文書
◇ ◇ ◇
キース・ジャレットの「A Melody at Night, With You」は、1999年にECMレーベルからリリースされたピアノソロアルバムだ。

この作品は、彼が慢性疲労症候群からの回復中に録音され、妻ローズ・アンへの感謝を込めたものと言われている。静かで親密な雰囲気が特徴で、多くの人々に感動を与えている。

つい先日(2024年10月11日)このアルバムはNHKの星野源が司会を務める音楽番組「おんがくこうろん」でもジャレットの即興演奏の魅力や音楽に対する情熱とともに紹介された。

NHK公式サイトより引用。画像をクリックで当該サイトへリンク

キース・ジャレットの来歴

Wikipediaより引用

キース・ジャレットは1945年、ペンシルバニア州アレンタウンに生まれた。3歳からピアノを学び始め、クラシック音楽の教育を受けたが、ハイスクール時代からジャズに傾倒した。1960年代にはニューヨークへ進出し、アート・ブレイキーやチャールズ・ロイドのバンドで活動した。その後、マイルス・デイヴィスのバンドにも参加し、その名声を確立した。

1970年代には「アメリカン・カルテット」や「ヨーロピアン・カルテット」を結成し、独自の音楽スタイルを追求した。1980年代にはゲイリー・ピーコック、ジャック・ディジョネットと共に「スタンダーズ・トリオ」を結成し、ジャズ界に大きな影響を与えた。
◇ ◇ ◇
与えられた記録
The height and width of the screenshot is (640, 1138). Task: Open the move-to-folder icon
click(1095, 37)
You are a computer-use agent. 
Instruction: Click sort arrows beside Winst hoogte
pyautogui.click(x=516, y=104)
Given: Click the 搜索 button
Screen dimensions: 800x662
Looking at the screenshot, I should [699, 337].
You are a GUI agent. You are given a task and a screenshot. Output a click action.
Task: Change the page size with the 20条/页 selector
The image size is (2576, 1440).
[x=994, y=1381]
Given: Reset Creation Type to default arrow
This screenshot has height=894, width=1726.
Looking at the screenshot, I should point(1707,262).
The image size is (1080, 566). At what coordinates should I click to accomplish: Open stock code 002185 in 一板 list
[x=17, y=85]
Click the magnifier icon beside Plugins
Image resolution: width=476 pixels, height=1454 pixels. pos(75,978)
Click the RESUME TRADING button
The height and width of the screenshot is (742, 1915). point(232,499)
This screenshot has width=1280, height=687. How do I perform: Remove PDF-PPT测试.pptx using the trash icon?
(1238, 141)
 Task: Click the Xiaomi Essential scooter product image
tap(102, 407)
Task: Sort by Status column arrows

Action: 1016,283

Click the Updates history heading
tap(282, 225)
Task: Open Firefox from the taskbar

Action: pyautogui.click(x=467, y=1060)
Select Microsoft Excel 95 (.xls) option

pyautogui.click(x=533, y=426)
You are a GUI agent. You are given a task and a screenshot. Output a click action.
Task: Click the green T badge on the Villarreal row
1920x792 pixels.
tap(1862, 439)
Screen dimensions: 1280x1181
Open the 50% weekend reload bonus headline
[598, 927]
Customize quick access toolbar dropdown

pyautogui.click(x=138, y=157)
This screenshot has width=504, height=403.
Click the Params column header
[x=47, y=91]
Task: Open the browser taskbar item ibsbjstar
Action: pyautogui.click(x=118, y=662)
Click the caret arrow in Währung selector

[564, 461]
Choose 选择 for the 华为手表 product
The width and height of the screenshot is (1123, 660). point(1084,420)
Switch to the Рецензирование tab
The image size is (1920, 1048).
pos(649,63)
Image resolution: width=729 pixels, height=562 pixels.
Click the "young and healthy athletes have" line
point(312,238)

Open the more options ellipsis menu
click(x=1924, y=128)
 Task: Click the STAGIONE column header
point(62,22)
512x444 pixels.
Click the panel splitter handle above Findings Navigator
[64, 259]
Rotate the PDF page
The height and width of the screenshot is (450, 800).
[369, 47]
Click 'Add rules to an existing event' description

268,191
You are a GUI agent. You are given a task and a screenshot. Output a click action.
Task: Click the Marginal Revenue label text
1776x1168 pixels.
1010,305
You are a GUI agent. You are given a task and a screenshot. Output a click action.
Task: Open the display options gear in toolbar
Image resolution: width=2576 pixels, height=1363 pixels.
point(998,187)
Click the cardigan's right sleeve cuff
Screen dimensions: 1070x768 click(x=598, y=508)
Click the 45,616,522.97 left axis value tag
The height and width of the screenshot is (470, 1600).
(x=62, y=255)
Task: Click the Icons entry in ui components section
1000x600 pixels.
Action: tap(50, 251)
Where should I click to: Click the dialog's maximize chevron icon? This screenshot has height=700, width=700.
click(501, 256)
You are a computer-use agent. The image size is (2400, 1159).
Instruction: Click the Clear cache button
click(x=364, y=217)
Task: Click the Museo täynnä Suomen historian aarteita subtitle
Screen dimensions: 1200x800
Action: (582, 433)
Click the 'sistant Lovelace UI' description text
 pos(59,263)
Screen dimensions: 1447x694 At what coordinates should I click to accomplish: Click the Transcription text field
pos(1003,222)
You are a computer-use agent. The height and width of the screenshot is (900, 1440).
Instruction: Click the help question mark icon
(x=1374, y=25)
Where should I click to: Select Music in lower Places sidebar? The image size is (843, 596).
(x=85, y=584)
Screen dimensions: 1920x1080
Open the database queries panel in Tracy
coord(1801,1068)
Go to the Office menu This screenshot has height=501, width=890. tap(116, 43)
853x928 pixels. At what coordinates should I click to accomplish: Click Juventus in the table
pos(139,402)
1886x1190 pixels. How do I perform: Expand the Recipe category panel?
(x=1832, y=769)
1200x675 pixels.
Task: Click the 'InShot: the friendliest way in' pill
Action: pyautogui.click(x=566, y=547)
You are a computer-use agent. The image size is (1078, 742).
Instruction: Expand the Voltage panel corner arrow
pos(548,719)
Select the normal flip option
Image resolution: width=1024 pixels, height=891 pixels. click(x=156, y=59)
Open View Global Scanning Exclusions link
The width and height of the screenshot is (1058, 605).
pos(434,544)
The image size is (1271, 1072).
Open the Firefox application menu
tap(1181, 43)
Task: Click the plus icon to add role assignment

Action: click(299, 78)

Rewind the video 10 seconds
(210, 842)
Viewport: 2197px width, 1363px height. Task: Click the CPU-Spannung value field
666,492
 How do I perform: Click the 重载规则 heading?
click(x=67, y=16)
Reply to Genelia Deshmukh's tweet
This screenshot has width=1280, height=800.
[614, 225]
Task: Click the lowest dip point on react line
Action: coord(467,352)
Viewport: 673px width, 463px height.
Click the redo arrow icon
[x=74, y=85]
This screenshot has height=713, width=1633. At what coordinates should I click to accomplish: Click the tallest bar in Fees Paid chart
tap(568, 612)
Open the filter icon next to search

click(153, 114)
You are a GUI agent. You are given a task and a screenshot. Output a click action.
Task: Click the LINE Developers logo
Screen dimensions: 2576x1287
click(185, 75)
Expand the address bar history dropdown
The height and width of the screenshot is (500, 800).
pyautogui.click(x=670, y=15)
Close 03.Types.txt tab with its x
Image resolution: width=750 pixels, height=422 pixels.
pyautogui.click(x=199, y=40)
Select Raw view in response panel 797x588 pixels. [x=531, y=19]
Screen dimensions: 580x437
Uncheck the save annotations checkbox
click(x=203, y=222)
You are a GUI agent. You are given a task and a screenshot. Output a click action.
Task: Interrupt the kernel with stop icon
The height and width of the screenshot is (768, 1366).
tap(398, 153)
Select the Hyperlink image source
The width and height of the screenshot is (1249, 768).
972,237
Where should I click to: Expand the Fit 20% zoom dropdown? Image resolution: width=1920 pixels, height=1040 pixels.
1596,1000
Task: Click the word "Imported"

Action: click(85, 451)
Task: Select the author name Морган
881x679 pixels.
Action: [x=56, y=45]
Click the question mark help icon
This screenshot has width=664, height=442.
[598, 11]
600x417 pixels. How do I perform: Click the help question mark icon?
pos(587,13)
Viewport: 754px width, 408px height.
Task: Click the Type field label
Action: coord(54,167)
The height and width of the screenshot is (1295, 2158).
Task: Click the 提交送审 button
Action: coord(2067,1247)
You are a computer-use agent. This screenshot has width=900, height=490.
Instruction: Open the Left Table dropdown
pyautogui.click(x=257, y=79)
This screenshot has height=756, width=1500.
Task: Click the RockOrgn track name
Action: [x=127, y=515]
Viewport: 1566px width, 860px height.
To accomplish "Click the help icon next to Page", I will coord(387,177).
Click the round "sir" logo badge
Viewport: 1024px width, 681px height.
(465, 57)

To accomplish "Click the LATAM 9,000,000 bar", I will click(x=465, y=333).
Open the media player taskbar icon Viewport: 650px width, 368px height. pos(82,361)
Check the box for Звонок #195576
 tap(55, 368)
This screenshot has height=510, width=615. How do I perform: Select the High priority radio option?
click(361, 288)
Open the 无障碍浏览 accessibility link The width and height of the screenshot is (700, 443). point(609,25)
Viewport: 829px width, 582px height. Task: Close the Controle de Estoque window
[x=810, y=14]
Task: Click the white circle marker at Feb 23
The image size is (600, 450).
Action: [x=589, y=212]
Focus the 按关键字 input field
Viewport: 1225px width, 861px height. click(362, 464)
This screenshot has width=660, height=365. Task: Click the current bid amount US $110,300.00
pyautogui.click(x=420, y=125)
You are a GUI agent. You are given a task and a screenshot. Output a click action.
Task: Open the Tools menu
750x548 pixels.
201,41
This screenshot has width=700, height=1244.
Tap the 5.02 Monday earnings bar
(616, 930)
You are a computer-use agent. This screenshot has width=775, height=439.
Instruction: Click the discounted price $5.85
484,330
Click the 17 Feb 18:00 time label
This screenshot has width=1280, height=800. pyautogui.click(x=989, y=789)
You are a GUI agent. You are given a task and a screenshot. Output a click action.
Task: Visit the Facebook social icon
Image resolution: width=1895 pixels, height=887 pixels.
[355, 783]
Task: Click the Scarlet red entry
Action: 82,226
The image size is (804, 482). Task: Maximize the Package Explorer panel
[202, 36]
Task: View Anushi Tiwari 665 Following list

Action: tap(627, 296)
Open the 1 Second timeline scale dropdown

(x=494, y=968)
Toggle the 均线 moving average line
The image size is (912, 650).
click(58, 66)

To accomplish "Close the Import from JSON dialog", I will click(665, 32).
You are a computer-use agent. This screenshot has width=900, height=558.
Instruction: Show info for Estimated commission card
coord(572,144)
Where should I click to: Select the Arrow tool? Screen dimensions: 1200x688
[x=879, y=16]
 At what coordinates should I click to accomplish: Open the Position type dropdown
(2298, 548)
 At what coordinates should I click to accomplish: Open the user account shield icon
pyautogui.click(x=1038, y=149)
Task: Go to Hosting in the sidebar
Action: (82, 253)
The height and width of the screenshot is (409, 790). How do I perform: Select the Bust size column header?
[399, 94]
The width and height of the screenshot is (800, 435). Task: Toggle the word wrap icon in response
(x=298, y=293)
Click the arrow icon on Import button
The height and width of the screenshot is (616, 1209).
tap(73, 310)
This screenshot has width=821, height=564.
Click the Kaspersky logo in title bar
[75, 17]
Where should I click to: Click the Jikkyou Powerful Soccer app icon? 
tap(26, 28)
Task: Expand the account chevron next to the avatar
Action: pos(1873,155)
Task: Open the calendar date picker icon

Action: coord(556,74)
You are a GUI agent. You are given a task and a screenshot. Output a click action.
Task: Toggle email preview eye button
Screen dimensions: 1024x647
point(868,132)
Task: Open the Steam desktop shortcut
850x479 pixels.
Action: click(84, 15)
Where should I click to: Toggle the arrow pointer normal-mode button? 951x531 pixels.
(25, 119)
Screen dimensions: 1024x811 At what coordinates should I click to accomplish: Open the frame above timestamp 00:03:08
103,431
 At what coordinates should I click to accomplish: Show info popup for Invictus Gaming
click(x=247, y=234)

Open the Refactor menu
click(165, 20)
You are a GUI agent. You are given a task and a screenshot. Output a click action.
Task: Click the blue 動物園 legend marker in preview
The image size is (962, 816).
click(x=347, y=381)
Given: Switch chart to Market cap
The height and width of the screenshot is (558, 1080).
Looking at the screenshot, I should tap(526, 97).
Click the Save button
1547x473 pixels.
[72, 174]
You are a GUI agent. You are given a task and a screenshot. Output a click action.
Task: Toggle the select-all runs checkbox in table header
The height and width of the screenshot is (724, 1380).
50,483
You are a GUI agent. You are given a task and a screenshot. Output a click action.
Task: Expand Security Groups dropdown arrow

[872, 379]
◇ ◇ ◇
練習問題
A. 文書のうち、「Wikipediaより引用」から「参加し、その名声を確立した。」までの部分を一字一句そのまま書き写してください。
B. 文書を2文で要約すると、どうなりますか?

各問の解答
A.
Wikipediaより引用

キース・ジャレットは1945年、ペンシルバニア州アレンタウンに生まれた。3歳からピアノを学び始め、クラシック音楽の教育を受けたが、ハイスクール時代からジャズに傾倒した。1960年代にはニューヨークへ進出し、アート・ブレイキーやチャールズ・ロイドのバンドで活動した。その後、マイルス・デイヴィスのバンドにも参加し、その名声を確立した。

B. キース・ジャレットの「A Melody at Night, With You」は1999年にECMレーベルからリリースされたピアノソロアルバムで、慢性疲労症候群からの回復中に録音され、静かで親密な雰囲気が特徴だ。1945年生まれのジャレットはマイルス・デイヴィスのバンドへの参加で名声を確立し、1980年代には「スタンダーズ・トリオ」を結成してジャズ界に大きな影響を与えた。